Hiçbir kanıt sunmadan yüklemi “kamuoyuyla paylaşmamış” cümlesi “kesin gerçek etkisi” yaratır mı yaratmaz mı gibi bir tartışmaya hiç girmeden, kendi yaptığı polis sorgusunu temizleme uğraşı da malesef işe yaramamıştır.
Baskın Oran’a dönersek, kendisi Alper Görmüş’ün “Yine de Soracağım, Taksim Dayanışmasına Çıplak Sorular” yazısındaki soruları aynen almış, ama yayınlanmış olmasına ragmen ikinci yazıda Taksim Dayanışma üyelerinin konuya dair verdikleri cevabı hiç okumamış, okuduysa da yazısında yer vermiştir.
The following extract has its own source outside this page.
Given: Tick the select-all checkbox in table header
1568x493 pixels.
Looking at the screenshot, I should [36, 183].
Baskın Oran bu ülkede 33 yıldır devletin özellikle muhaliflere karşı gerçek kanıt sunmak yerine kanıt kanıt uydurmak yoluyla, polisin sıklıkla başvurduğu yöntemle suçlu ilan etmeye girişmiştir. Emniyette açık kadro varsa kendisinin çok rahat iş bulacağını buradan söylemek isterim.
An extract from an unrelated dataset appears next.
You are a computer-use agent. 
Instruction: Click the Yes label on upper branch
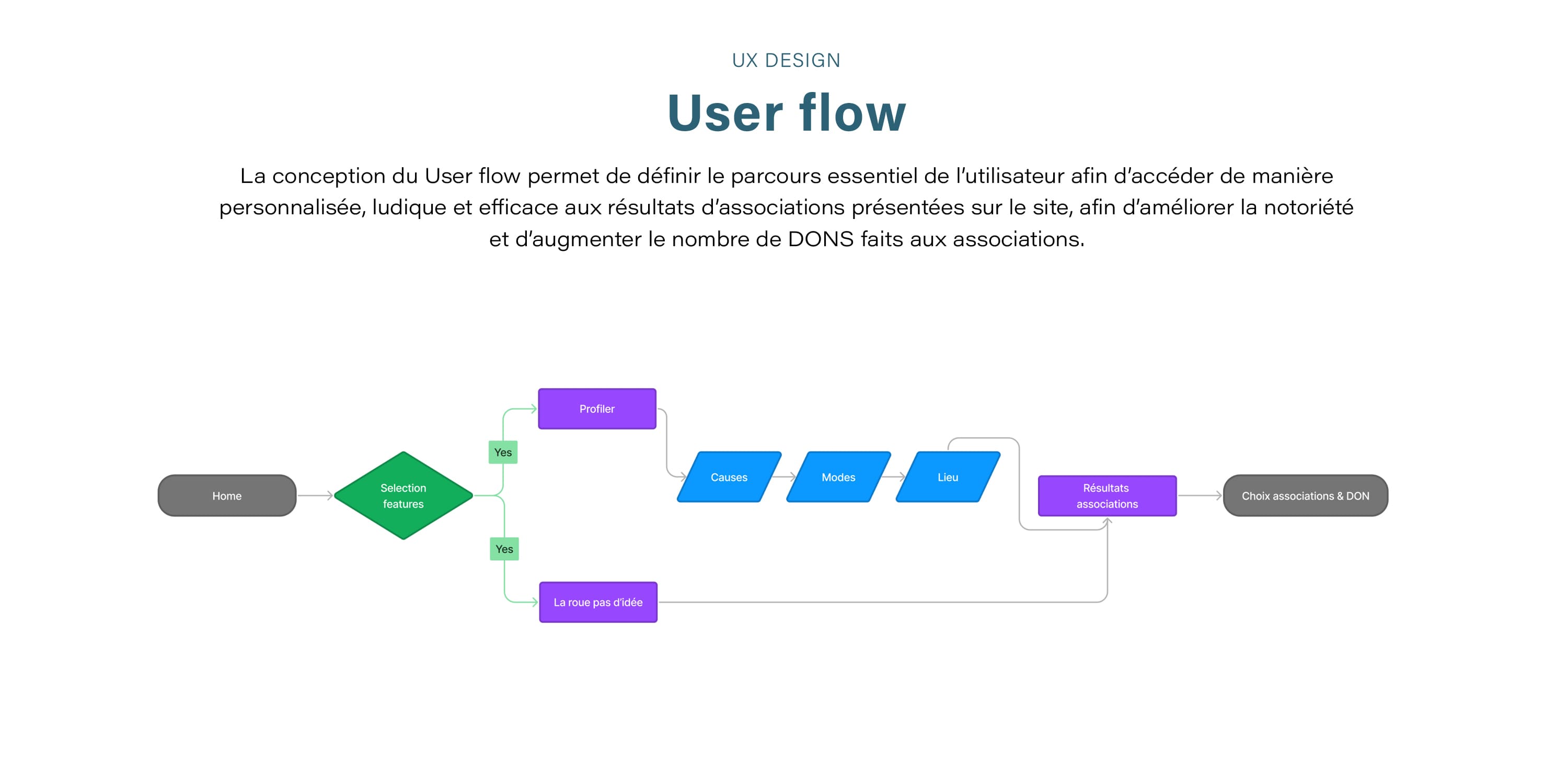point(503,451)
Alper Görmüş’ün “6 Haziran’da karar açıklansaydı ölümler olmazdı” diye ileri sürdüğü argüman bizzat Taksim Dayanışma’sında yer alanların verdiği cevap olan “ölümlerin hemen hepsi 6 Haziran’dan önce oldu” gerçeği karşısında tuzla buz olmuştur. Ve Alper Görmüş bu gerçeği “maddi hata” diyerek kabul etmekle beraber, hem Alper Görmüş hem de Baskın Oran “eleştiri” adı altında “suçlu bulmak için” devlete ve onun kolluk kuvvetlerine değil, saldırıya maruz kalanları sanık sandalyesine oturtmaya çalışmaktadırlar.
Ethem’i vuran katil polisin tüm görüntüleri ayan beyan ortadayken serbest bırakılması; Ali İsmal’i dövenlerin olduğu kamera kayıtlarının bir kısmı silinmesi; elinde pala olanın yurt dışına kaçmasına göz yumulması; Gezi olayların sırasında binlerce insanı şiddeti oluşturmakla suçlayarak göz altına alınıp, yüzlercesinin tutuklanmasındaki faşist bakış açısı ile Baskın Oran’ın eleştiri adı altındaki polis tipi sorgulamasının zerre farkı yoktur.
Bugüne kadar AKP’ye akıl veren, insanı çileden çıkaran nice yazısını okuduk Baskın Oran’ın. Ama bu son yazısı kelimenin tam anlamıyla mide bulandırıcıdır. Yiğit Bulut’un yanında bir koltuk bulması şansı dünden daha yüksektir. Yeri orada daha yakışır. “Durmak yok yola devam!”